**Activity**
Repeat only the stretch of lines below that runs from the line with "Screen dimensions: 598x283" through the line with "Given: Click UConn's", unaltered.

**Records to use**
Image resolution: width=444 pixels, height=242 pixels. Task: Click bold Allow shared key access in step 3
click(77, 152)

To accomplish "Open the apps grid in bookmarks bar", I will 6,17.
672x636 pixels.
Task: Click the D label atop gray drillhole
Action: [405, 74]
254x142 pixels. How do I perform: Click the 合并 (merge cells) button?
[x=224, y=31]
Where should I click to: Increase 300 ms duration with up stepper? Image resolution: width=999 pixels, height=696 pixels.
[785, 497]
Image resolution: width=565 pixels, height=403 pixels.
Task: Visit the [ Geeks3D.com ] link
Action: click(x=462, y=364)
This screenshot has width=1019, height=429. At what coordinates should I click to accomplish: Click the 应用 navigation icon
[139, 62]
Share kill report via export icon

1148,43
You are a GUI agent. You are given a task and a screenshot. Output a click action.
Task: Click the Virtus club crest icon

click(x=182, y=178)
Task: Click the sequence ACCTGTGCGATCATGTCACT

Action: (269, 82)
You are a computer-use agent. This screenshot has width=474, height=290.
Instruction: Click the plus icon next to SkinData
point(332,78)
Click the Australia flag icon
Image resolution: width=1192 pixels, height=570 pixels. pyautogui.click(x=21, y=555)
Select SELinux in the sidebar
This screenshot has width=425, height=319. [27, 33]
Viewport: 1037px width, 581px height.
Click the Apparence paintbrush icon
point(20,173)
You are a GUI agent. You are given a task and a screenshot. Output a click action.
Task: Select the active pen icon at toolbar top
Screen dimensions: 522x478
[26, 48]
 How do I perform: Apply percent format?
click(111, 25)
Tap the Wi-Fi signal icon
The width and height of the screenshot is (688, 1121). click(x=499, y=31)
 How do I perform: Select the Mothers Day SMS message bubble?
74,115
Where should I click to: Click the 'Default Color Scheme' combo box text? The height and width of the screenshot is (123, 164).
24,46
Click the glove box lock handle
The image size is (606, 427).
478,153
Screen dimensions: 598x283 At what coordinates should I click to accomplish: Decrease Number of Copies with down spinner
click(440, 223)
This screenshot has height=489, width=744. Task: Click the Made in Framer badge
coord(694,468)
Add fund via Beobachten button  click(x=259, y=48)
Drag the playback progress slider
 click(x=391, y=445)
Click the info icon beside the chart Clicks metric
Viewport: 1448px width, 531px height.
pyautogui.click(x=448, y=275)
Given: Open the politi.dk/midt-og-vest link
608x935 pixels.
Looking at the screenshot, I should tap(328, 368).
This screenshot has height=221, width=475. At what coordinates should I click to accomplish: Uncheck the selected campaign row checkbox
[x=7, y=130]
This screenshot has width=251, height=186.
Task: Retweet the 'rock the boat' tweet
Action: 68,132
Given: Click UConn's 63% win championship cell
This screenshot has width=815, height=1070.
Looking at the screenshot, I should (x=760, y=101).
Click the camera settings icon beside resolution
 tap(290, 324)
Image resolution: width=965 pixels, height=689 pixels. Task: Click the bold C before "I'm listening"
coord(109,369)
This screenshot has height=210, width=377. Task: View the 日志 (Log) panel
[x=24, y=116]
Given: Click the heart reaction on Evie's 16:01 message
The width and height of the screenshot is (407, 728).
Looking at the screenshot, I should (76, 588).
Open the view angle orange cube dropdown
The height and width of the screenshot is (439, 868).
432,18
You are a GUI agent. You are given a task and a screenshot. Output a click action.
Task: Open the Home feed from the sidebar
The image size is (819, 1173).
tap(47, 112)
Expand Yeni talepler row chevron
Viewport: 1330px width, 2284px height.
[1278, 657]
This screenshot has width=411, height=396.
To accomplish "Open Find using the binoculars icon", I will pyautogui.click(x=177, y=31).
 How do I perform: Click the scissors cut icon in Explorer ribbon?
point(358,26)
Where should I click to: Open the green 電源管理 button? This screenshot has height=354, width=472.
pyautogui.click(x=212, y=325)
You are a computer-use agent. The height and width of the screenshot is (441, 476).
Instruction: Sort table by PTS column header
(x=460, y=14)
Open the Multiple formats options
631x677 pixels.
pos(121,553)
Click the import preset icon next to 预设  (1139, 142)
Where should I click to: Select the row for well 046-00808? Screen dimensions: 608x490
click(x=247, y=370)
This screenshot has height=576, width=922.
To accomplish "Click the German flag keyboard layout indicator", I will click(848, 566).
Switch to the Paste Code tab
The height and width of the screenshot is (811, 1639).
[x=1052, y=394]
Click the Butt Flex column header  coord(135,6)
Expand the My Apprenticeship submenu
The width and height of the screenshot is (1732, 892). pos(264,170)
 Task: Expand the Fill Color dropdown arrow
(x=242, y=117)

**Task result**
Screen dimensions: 598x283 At what coordinates should I click to accomplish: Decrease Number of Copies with down spinner
click(440, 223)
This screenshot has height=489, width=744. Task: Click the Made in Framer badge
coord(694,468)
Add fund via Beobachten button  click(x=259, y=48)
Drag the playback progress slider
 click(x=391, y=445)
Click the info icon beside the chart Clicks metric
Viewport: 1448px width, 531px height.
pyautogui.click(x=448, y=275)
Given: Open the politi.dk/midt-og-vest link
608x935 pixels.
Looking at the screenshot, I should tap(328, 368).
This screenshot has height=221, width=475. At what coordinates should I click to accomplish: Uncheck the selected campaign row checkbox
[x=7, y=130]
This screenshot has width=251, height=186.
Task: Retweet the 'rock the boat' tweet
Action: 68,132
Given: Click UConn's 63% win championship cell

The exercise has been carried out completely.